Just as slaves born into slavery can’t visualize freedom, we Americans don’t know what it would be like to wake up to NO debt.
–Dave Ramsey, Total Money Makeover
Your alarm clock sounds, alerting you that a new day has come. You awake to find yourself owning a car without a car payment, a home without a mortgage, an education without student loans, and credit card(s) with a zero balance. How did you get to this financial freedom? Did you a) win the lottery, b) rob a bank Sugar & Spice style, or c) align your behaviors with your long-term financial goals? Well, the answer to the question depends on whom you ask.

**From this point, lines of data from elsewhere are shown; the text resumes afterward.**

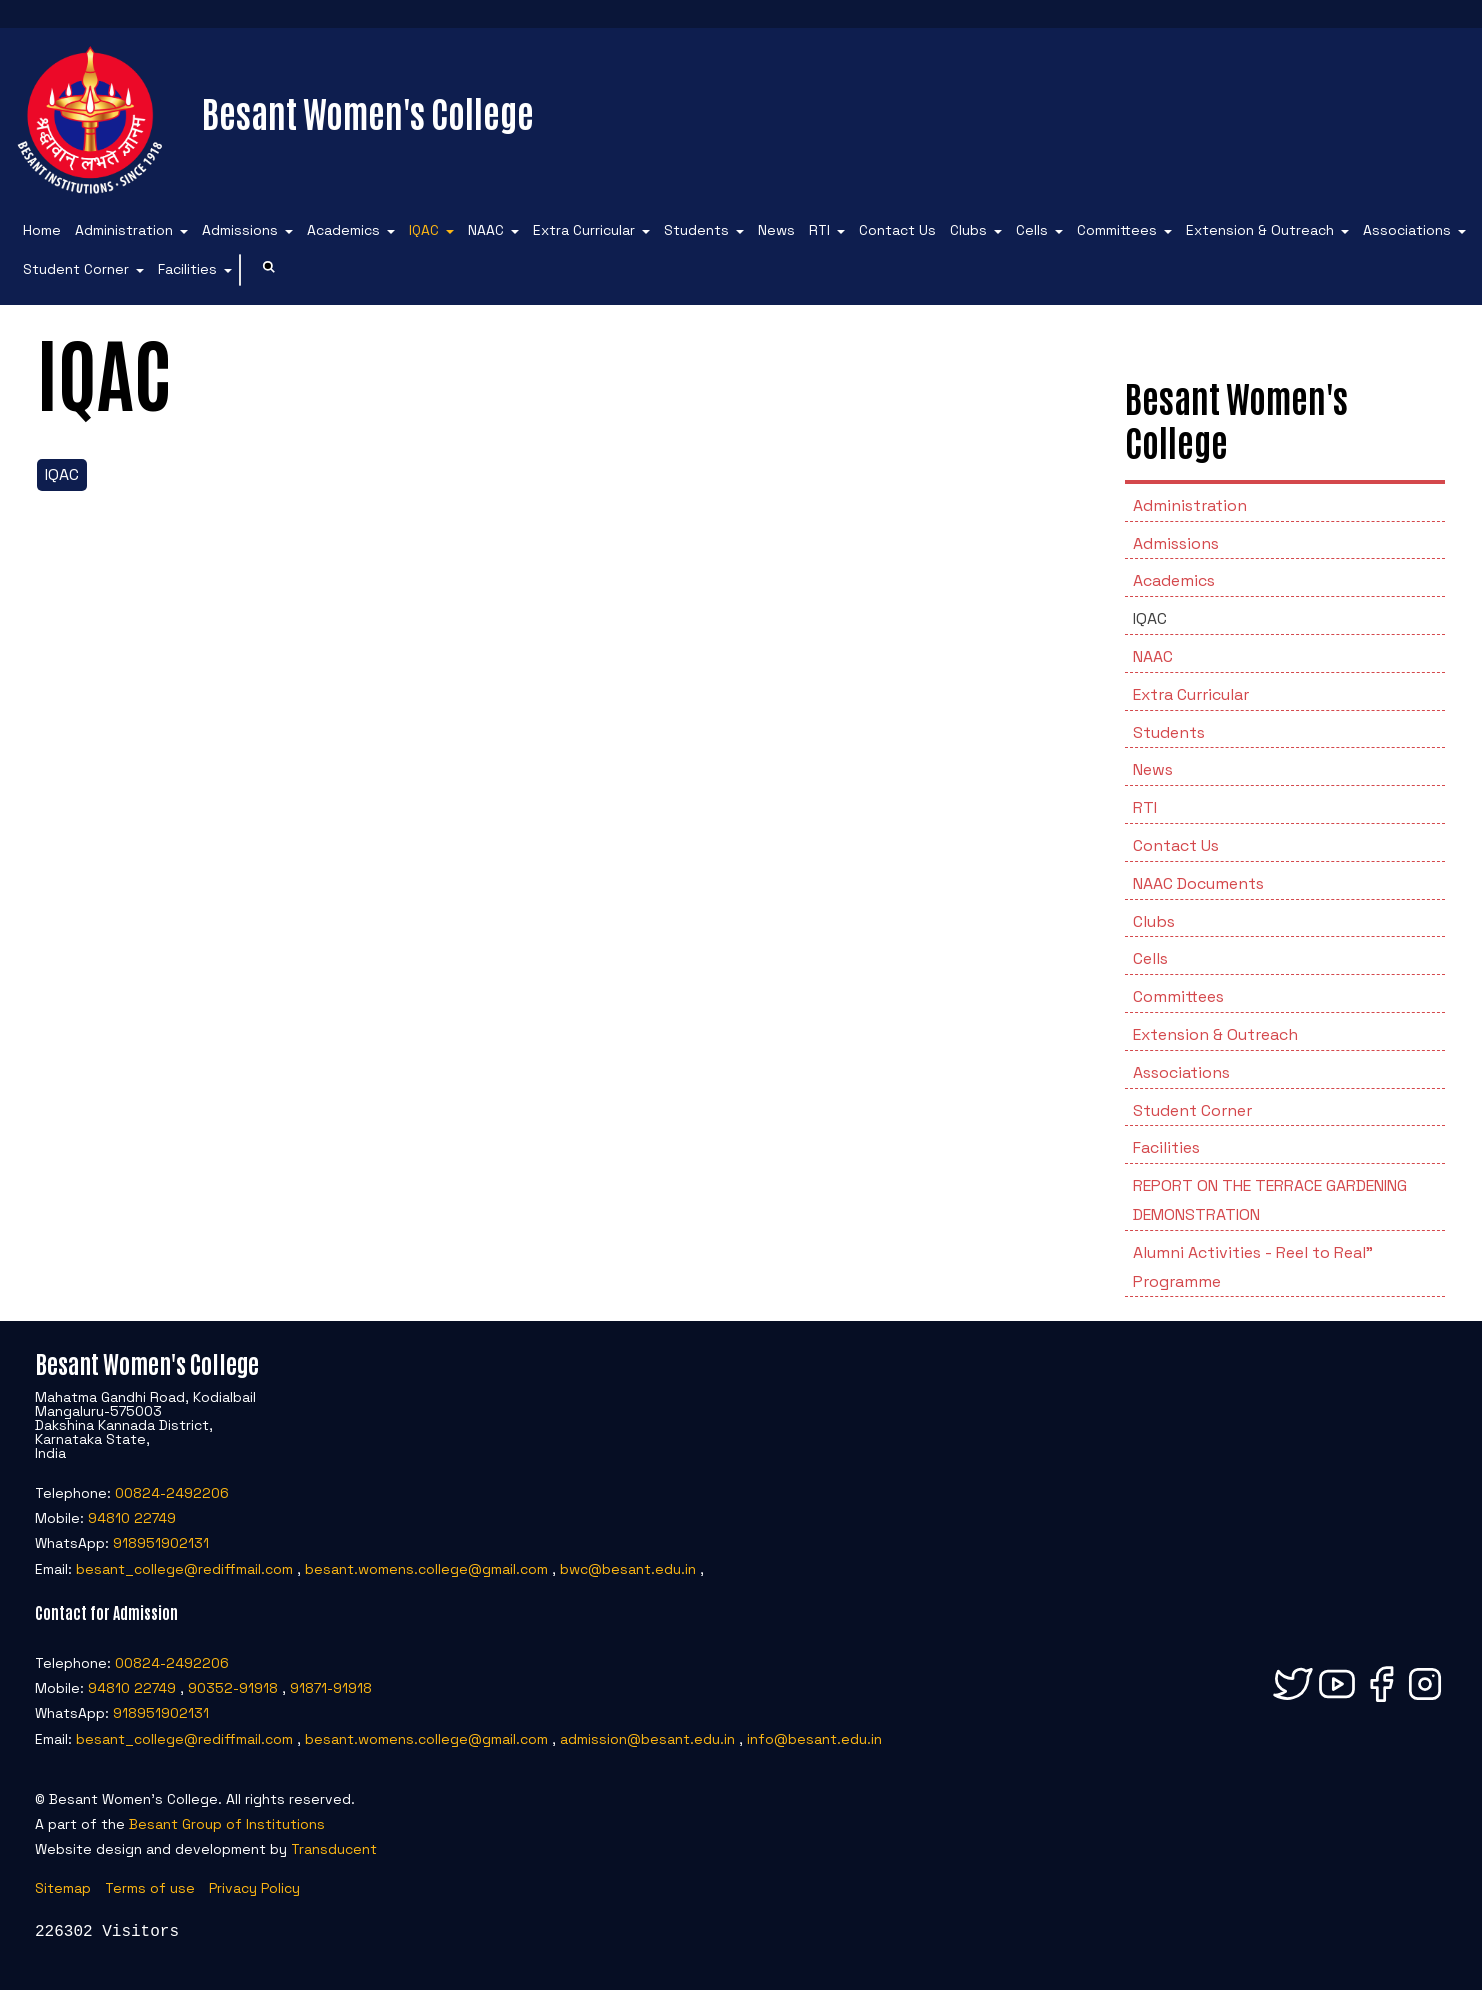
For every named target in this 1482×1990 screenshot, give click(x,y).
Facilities (187, 269)
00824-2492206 (172, 1493)
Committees (1117, 230)
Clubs (968, 230)
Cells (1032, 230)
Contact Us (897, 230)
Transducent (334, 1849)
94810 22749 (132, 1518)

I told a friend of mine that I was working to become debt free and she looked me right in my face and laughed. I mean laughed to the point of tears while telling me how unrealistic I was being. “Everyone has debt”, she alleged. If this were her outlook on financial freedom, I would guess that she could imagine a debt free life comes only as a result of a windfall. She will either rob the bank or win the lottery. I, however, understand how even the most minute sacrifices will help me get closer to my financial goals. I have to think beyond the day-to-day and month-to-month if I want to build generational wealth. Financial expert, Dave Ramsey adds, “We have been sold debt with such repetition […] that it’s hard for people to imagine what it would be like to have no payments”. Debt shouldn’t be the normal status quo and I am not comfortable adopting that mind-set. When the day comes when I wake up with no mortgage, no student loans, and no credit card balance, I know it will be a result of my financial plan and my commitment to it.